Like the admissions director’s, Sennelier’s stare told me he’d thought I was a young man and was surprised to discover my true gender.
“Welcome to my shop, Mademoiselle. We supply Monsieur Moreau and many of his students . . . but did you say the école?” He looked at Julien, who nodded.
“Well, this is something indeed. How amazing! Congratulations, Mademoiselle. This is surely going to be news. I’d be honored to sell you whatever you need.”
“I’ve recently arrived in Paris, and all my supplies were lost in transit, so I need to be totally outfitted.”
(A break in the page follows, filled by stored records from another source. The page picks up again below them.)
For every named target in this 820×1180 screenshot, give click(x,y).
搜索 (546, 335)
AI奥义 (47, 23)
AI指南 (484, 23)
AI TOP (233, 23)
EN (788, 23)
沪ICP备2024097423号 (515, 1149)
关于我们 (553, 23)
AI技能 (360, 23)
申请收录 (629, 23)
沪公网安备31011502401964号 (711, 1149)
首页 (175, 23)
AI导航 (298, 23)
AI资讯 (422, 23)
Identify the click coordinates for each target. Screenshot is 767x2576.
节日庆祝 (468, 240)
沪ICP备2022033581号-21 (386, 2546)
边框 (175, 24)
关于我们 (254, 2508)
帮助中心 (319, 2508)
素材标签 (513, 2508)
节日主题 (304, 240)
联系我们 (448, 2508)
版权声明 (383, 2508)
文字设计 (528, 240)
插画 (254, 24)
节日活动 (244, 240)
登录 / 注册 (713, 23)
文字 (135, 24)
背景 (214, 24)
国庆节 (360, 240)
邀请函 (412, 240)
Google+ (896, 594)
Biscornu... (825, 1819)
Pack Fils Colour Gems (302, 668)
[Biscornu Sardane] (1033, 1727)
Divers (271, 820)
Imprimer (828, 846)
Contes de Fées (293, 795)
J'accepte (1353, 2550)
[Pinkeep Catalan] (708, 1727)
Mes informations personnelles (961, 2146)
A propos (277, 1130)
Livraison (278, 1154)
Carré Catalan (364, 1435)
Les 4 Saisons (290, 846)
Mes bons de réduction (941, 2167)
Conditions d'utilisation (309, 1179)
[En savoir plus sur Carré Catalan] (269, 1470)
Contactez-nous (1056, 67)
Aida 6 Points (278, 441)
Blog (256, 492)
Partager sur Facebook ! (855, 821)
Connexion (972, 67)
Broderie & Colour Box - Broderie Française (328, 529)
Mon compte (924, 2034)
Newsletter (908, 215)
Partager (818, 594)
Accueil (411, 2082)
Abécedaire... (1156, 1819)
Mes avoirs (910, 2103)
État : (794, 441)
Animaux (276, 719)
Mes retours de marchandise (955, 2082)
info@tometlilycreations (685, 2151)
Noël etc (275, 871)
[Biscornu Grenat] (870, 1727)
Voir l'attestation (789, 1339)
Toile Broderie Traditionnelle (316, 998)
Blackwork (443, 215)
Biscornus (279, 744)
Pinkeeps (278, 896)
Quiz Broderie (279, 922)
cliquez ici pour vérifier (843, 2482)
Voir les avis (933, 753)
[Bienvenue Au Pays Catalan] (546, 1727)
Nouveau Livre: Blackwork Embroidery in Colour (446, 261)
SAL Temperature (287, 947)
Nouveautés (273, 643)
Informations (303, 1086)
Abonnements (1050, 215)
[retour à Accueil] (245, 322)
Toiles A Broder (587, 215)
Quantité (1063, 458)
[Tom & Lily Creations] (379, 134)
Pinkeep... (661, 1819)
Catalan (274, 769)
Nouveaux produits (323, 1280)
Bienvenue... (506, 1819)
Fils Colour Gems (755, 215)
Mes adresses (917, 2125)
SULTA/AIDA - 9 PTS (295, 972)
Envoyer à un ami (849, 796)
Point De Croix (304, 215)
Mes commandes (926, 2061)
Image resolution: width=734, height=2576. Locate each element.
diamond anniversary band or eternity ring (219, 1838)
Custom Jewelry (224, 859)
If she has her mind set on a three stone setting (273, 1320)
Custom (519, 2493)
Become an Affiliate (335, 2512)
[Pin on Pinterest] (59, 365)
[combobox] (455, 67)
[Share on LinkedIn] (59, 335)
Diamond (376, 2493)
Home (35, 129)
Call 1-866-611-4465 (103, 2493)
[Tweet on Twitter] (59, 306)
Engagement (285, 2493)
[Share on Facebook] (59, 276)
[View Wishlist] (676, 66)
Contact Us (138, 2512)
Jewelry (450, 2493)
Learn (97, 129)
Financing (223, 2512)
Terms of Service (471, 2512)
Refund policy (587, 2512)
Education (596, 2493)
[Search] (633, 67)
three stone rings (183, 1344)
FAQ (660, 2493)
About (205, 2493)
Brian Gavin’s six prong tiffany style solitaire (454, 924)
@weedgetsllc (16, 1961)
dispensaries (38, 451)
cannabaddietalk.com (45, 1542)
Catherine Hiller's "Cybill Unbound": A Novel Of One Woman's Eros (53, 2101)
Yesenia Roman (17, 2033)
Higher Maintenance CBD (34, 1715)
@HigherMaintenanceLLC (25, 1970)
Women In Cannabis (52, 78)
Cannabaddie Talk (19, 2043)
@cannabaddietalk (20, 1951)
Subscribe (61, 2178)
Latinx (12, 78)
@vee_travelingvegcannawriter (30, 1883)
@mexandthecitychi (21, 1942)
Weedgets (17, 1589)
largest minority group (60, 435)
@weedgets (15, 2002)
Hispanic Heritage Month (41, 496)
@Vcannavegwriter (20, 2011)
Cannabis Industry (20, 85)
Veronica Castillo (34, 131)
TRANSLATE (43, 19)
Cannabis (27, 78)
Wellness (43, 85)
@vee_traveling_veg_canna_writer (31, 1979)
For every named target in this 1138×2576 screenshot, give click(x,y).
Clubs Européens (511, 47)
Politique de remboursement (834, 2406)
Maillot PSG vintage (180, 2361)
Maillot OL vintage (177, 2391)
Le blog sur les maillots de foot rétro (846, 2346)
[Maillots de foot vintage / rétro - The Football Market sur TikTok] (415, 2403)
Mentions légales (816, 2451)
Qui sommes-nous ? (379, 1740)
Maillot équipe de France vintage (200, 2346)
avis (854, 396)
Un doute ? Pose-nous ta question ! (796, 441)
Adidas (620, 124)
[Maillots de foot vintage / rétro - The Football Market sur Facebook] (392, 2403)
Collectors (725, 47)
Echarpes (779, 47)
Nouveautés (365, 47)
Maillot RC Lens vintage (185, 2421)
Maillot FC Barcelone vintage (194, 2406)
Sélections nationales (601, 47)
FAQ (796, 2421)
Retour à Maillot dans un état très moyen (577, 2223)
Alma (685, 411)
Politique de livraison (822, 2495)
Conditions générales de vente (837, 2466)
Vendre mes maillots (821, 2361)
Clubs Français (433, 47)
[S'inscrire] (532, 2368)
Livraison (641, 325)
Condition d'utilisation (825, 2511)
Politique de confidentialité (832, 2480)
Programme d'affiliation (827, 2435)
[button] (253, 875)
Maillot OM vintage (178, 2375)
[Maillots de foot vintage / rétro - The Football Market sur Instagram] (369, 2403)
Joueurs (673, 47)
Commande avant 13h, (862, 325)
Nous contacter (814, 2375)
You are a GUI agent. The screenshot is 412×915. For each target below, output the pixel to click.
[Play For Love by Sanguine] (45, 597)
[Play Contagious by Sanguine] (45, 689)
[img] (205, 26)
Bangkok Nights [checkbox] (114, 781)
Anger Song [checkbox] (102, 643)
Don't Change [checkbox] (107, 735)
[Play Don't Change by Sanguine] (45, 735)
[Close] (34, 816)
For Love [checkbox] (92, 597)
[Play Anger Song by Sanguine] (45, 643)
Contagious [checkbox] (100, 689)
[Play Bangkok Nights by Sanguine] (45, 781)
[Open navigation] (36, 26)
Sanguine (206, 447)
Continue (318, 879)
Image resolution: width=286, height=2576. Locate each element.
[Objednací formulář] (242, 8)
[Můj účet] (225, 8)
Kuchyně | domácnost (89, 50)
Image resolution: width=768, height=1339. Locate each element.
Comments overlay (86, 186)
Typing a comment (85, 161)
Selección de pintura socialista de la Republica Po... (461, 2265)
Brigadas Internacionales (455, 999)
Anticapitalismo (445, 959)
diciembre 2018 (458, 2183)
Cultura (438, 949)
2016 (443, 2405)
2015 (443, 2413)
“But of course,” the color merchant said. “A full complement then. Will you be making your own paints, or would you like to buy my special extra-fine oil paints in tubes?”
“Tubes, please.”
“Very well,” he said. “You’re in good company. Messieurs Monet, Matisse, and Gauguin prefer them also. I have been working with them for years now, creating variations on colors to accommodate their work. Are you interested in impressionism?”
“To admire, yes, but I’m more of a symbolist,” I said.
“This way please.”
As I followed Monsieur Sennelier through his store, I felt my father’s spirit with me. Though I wasn’t sure he’d approve of my method to getting into the école, I was sure he would be excited by the idea of my attending. We’d spent many afternoons at museums and galleries, inspecting and discussing the work of current-day painters, and now I was on my way to becoming one.
Monsieur Sennelier was waiting. “Mademoiselle? Brushes?”